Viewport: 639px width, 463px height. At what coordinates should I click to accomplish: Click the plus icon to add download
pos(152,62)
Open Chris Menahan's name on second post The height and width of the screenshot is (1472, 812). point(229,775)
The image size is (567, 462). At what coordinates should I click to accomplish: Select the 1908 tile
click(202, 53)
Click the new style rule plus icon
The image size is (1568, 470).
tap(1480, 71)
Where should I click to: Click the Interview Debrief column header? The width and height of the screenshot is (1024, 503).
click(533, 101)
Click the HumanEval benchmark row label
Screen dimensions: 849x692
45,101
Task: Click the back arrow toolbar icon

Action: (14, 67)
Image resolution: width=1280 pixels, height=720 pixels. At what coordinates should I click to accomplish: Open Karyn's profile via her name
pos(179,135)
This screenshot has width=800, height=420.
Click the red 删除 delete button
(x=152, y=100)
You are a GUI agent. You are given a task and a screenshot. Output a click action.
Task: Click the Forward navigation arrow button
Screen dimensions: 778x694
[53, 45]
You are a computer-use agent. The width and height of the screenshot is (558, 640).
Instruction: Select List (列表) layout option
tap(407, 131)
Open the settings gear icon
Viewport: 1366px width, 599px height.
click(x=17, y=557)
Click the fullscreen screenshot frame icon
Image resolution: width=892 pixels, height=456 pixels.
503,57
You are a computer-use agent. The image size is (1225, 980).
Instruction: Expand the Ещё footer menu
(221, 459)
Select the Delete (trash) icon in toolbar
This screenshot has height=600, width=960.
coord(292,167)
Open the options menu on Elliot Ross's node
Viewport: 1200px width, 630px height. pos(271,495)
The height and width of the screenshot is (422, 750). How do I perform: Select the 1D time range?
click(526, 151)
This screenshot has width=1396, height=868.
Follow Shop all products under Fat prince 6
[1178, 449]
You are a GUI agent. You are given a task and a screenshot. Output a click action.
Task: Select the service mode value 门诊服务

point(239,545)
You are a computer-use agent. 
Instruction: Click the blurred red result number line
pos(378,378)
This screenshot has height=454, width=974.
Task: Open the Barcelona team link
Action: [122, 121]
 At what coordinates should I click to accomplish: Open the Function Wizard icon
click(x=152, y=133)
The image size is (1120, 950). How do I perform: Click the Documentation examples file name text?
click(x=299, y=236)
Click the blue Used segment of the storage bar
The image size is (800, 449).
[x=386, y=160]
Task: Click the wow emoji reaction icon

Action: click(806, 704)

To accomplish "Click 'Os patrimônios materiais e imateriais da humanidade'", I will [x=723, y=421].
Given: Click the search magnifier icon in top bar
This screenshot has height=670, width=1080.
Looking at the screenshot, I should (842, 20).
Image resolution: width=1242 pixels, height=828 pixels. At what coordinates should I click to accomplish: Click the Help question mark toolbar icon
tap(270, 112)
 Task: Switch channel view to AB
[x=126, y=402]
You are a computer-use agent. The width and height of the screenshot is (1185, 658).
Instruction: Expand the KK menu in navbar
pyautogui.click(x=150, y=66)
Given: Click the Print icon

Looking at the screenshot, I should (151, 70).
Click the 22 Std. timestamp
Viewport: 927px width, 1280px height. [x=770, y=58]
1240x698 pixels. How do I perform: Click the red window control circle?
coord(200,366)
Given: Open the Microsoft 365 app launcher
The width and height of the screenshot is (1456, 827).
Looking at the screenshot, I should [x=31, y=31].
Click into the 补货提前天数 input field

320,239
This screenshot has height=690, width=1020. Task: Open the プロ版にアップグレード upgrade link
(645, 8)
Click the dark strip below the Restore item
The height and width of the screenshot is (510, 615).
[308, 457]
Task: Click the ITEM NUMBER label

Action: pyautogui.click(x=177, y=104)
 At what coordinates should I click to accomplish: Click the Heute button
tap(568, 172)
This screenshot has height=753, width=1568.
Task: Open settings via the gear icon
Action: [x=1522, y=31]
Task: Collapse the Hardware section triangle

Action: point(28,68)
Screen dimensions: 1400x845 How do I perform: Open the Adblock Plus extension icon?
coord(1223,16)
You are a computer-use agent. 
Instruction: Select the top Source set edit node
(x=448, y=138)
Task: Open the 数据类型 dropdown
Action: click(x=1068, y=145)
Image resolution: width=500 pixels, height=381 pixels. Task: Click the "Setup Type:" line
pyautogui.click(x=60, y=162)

┄┄┄┄┄┄┄┄┄┄

> [About this exercise]: If a line of the entries contains the string "computer", it counts; report how many such lines there are, as a bare number.

> [Output below]: 5